The definition of a cougar, until recently, was just: “A large, solid fawn-colored cat that resembles a short-legged maneless lion. Called also puma, mountain lion, Panthera concolor (syn. Felis concolor). “
But the media likes to make analogies, and in today’s world there’s another definition for this ferocious animal. It’s a negative term for an older woman who dates younger men. The term “cougar” in conjunction with social life leads one to believe these older women who date younger men are aggressive (like the cougar) and are “attacking” the youngsters like they are “prey” to satisfy their lustful urges.
What confuses me is why men, who have traditionally made connections to young women–sometimes 3 and 4 decades younger aren’t called cougars or at least the old-fashioned concept of a lecher. Men who date girls young enough to be their daughters are simply called: “Lucky.”
Why isn’t it the same for women?
Celebrities have invited scandal and interest by dating younger men. Just look at Demi Moore, Madonna, Elizabeth Taylor and Joan Collins. But what about the average woman? Is she somehow a predatory, sexually frustrated “animal” whose lusts can only be satisfied by hot, young, impressionable flesh? One of the studies I saw quoted–the online dating service parship.co.uk recently revealed that 280,000 British women over 45 want to date younger men, which is an increase of over 20% in just one year. These women can date men their own age, but often, they find these men lacking both in spirit and in body. The men their own age are often divorced, deathly afraid of commitment, and/or they are seeking substitute mommies for their children, wish to have a family (or another family) before they get too old, or are seeking someone to take care of their personal needs, but not necessarily to be an equal or a cherised mate. These men expect their women to do their laundry, cook their dinner, remember their medication, and carry their luggage when the go on vacation. And in return? Perhaps these willing women will thank science for Viagra and be grateful for a companion-fare ticket to Mexico or the Caribbean???
Typically then, a cougar woman is over 40 and doesn’t have to “settle” for a mate who thinks his partner is lucky to have him because she is over the hill (and so who would really want her except for him?). Cougar women do not have to have lots of money, but they are generally attractive, intelligent, independent financially, and she knows what she wants and goes out to get it.
From where I sit, I can’t think of any reason why these women should be ridiculed or sensationalized. What’s wrong with wanting someone who is excited to be with you and who can carry his own luggage and doesn’t need to be reminded of his medications because he is healthy and doesn’t have to take any?
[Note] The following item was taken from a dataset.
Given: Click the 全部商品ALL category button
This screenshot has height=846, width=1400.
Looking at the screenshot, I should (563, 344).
I have known my own husband more than 20 years now and he is a decade younger than I am. We were friends first and for a long time. When we met, I had just separated from my first (and quite crazy) first husband. I was attracted to my future husband’s mental state (healthy), enthusiasm (all directed towards me) and his excitement about the future. I did date men my own age as well, but so many were either bitter and wounded from divorce, or they were self-absorbed much of the time, or (as I said before) they were unabashedly seeking substitute mommies for their children, wanted more children, or required a nurse/mother to help them deal with daily life. I really didn’t want to be in a relationship with someone who had these issues. By contrast, my younger man was just happy just to spend time with me, and age had much less to do with my choice than general compatibility. And yes, he also did his own laundry and cooked dinner. I taught him about music, art, fashion, food and wine, sailing, and luxurious travel destinations. It was a great deal. It was mutually beneficial, not predatory. And, twenty years later, we still are happy together. I would resent being labelled a cougar!
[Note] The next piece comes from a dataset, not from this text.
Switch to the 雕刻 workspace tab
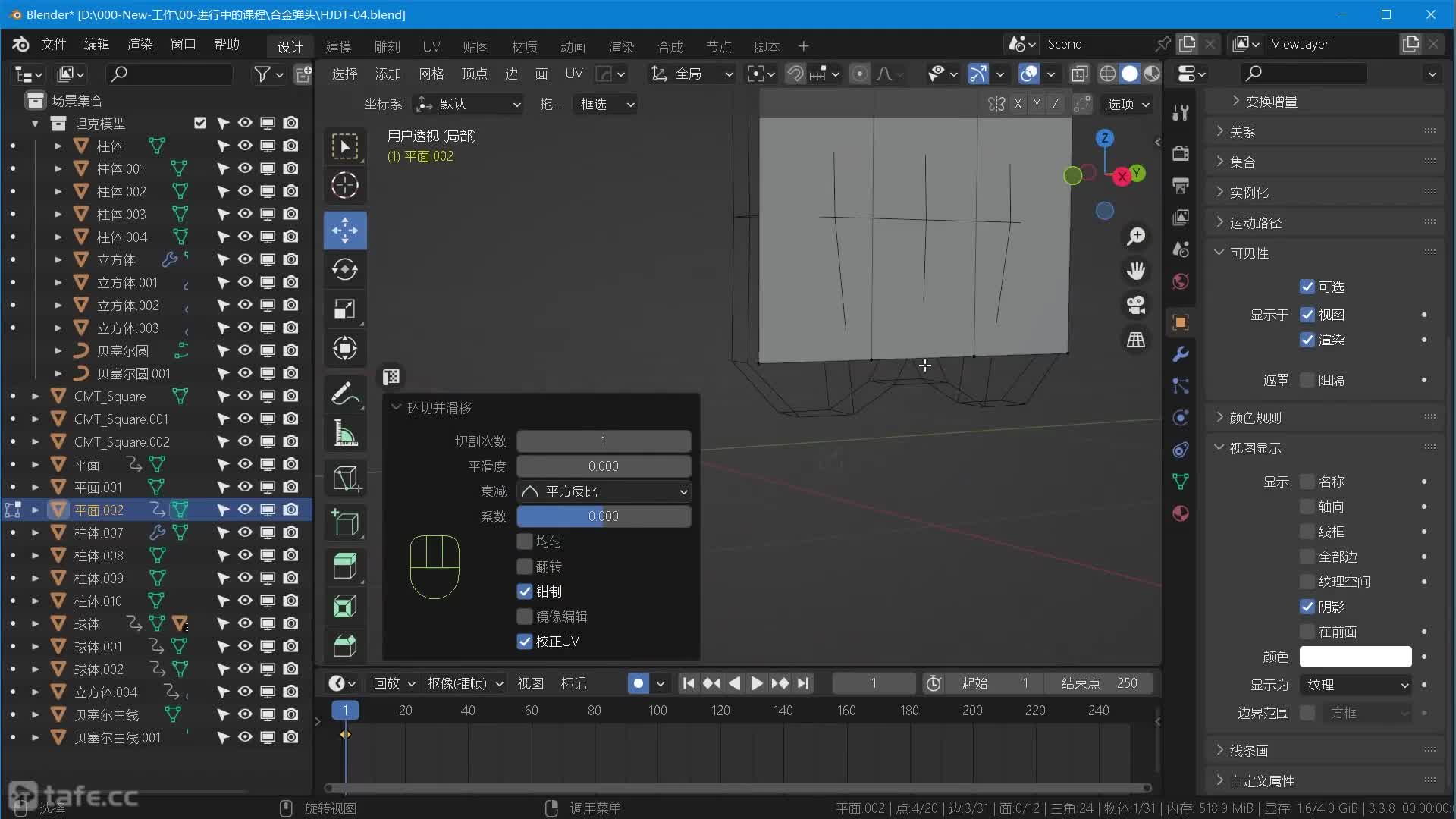The width and height of the screenshot is (1456, 819). pyautogui.click(x=387, y=47)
Baby boomers are getting older and looking for love for the first time, or for the second or third time. Many of these over 40 women are not going to settle for just anybody. If they choose younger men, even much younger men, it is nobody’s business but their own. We should applaud them, not slap a label on them that makes it seem as though they are doing something wrong.
I think cougars, both the animal variety and the human variety, are strong and beautiful!